That should be so obvious that I wonder if it was DIY by the pilot.


Replies

michaeltyesterday at 10:38 PM

https://en.wikipedia.org/wiki/Cozy_MK_IV

> The Cozy Mark IV is a 4-seat, single engine, homebuilt light aircraft [...] The aircraft is built from plans using basic raw materials. It is not a kit aircraft

You could scarcely get more DIY than this aircraft. Home-built, and not even from a kit - the builder gets to lay up every part in glass fibre themselves, by hand. And this guy had been flying it for 26 years.

It sounds like the guy was sold a part 3D printed in the wrong plastic, and it melted. He thought it was ABS, but it melted at the temperatures PLA melts at. If your engine air inlet is made of plastic that melts at 54°C (130°F) you're going to have a bad time.

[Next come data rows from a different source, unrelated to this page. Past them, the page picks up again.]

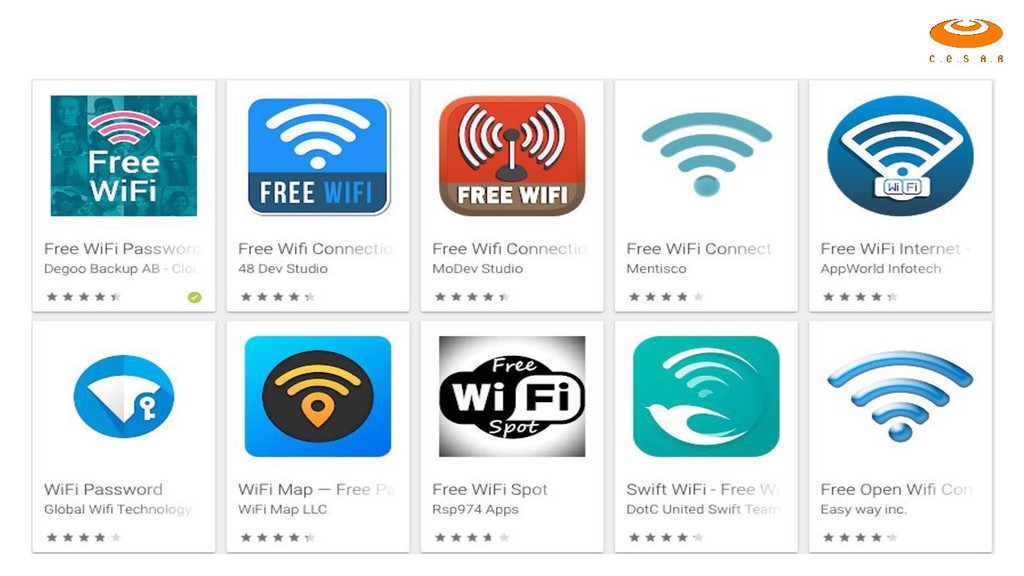
Task: Click the AppWorld Infotech WiFi Internet icon
Action: (900, 156)
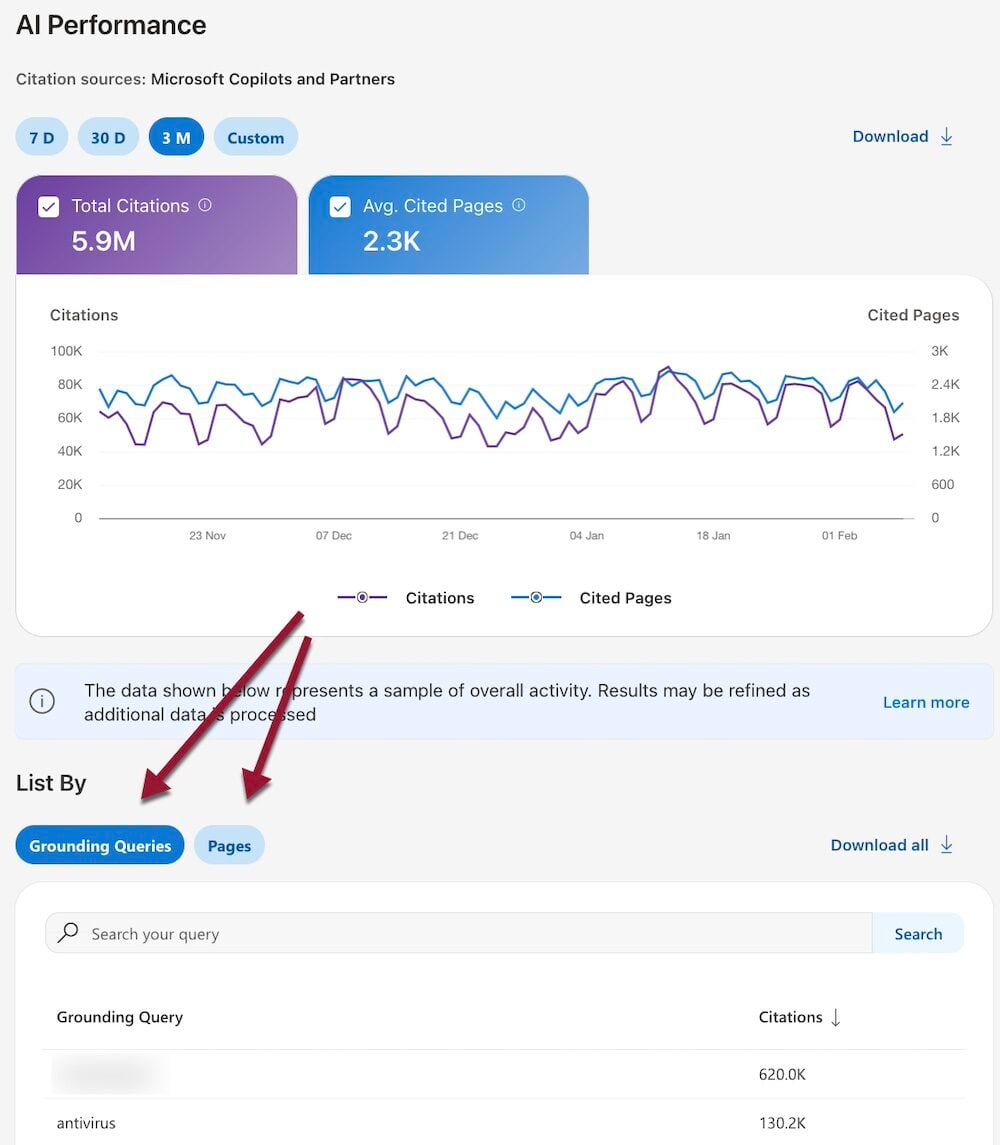This screenshot has height=1145, width=1000.
Task: Click the info circle icon in the notice banner
Action: coord(42,702)
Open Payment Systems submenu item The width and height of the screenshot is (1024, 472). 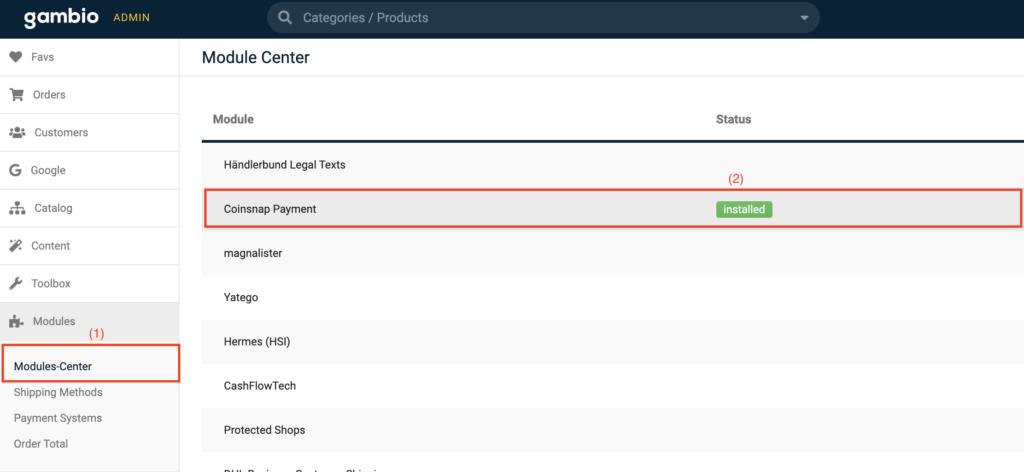(x=58, y=418)
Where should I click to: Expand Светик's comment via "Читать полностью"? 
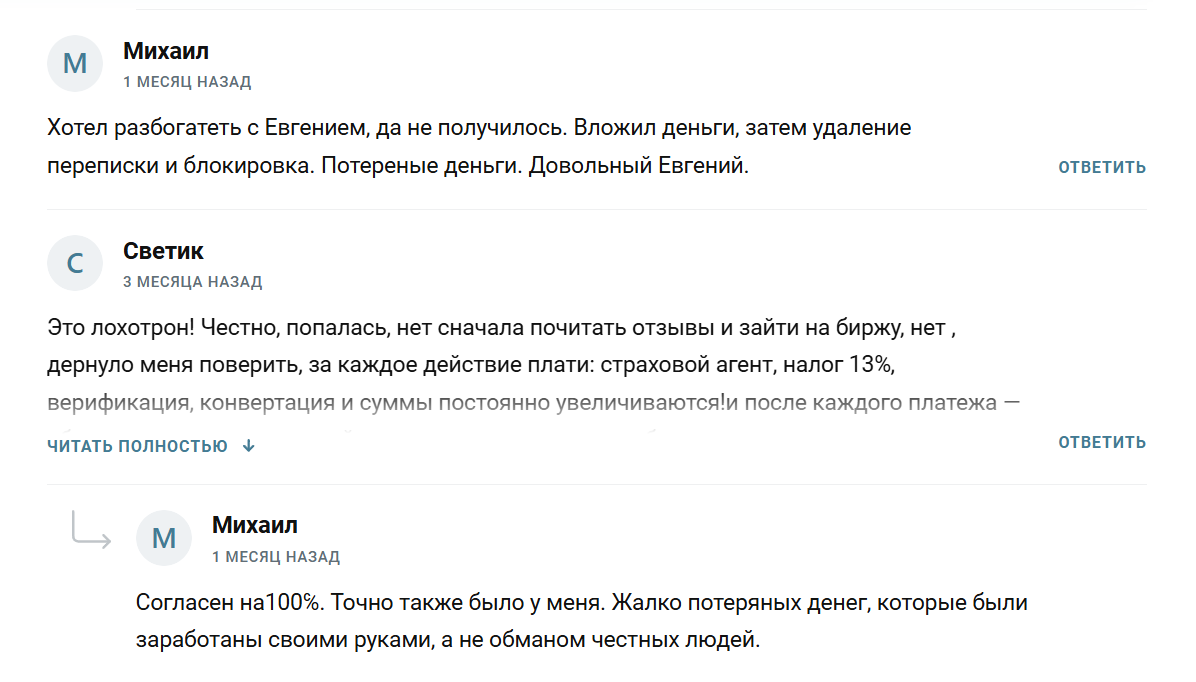tap(138, 446)

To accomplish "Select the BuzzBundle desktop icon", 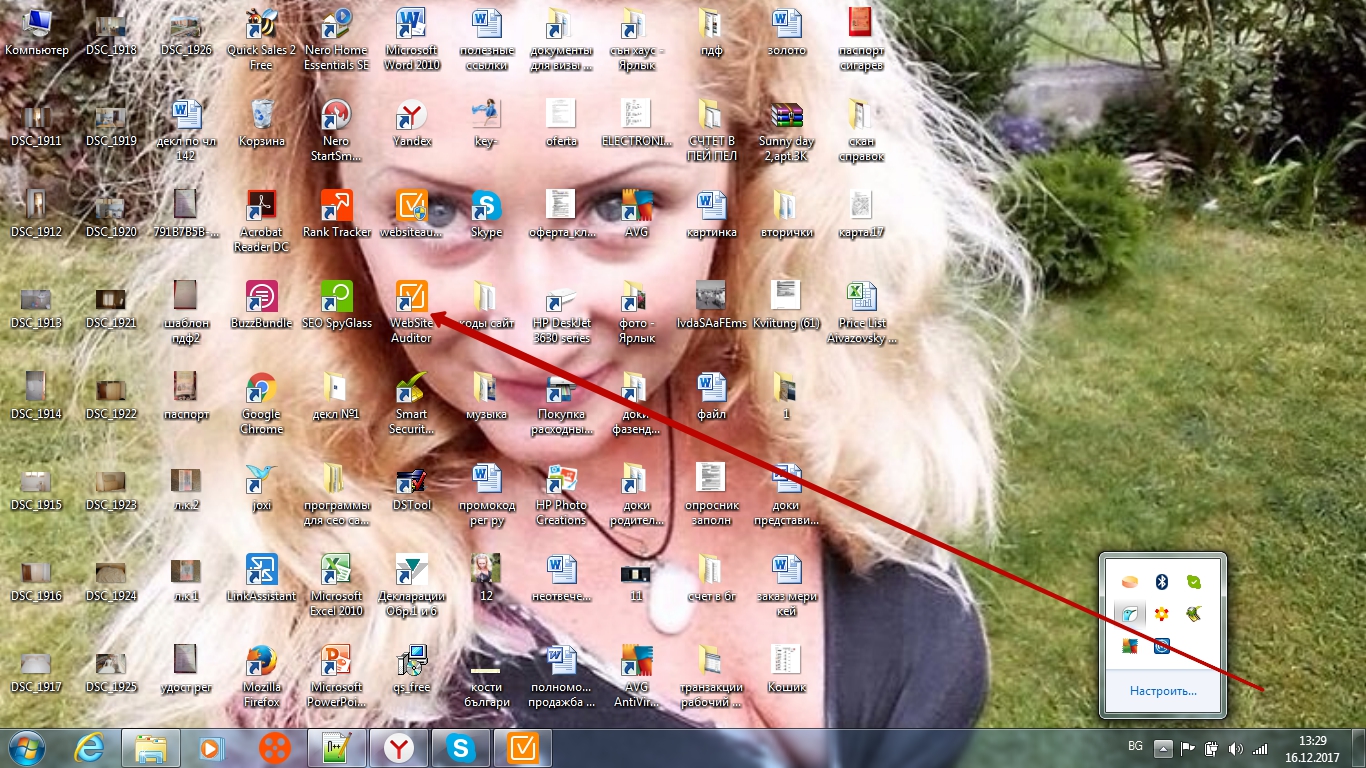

It's easy to imagine how a chaotic 3D printing business might have run off a test part in a cheaper black plastic, then a confused worker could have stored the test part in with the other 'identical' parts in a different black plastic.

The 'serious' aerospace industry avoids this with lots of paperwork and procedure; when an airline maintains an airbus plane, they use only airbus-approved parts from airbus-approved sources with a paperwork trail confirming they were inspected for being-the-right-material using an approved procedure. I don't know if the home-built aircraft community would be eager to adopt those practices, though.

ElijahLynnyesterday at 9:39 PM

> The Cozy Mk IV light aircraft was destroyed after its plastic air induction elbow, bought at an air show in North America, collapsed.

dghlsakjgtoday at 2:06 AM

> That should be so obvious that I wonder if it was DIY by the pilot.

I don't know how the regulatory environment is in the UK for experimental craft (this is considered to be "experimental" category in the US and Canada), but yes, the idea behind an experimental is that everything is DIY.

I have an experimental, and I can do close to anything I want. What I can't do is complain when my plane crashes because I installed a part that isn't fit for duty. I, as the owner and operator, am the one that signs off on the airworthiness of the plane.

E.G. If I install a Cessna part on my plane, and that is the cause of a crash, that is my fault from the point of view of the FAA.

There may be legal considerations outside of airworthiness and flight rules, but as far as the FAA is concerned (or would be if this had happened in the US), the manufacturer of a part is off the hook once the thing is installed on an experimental.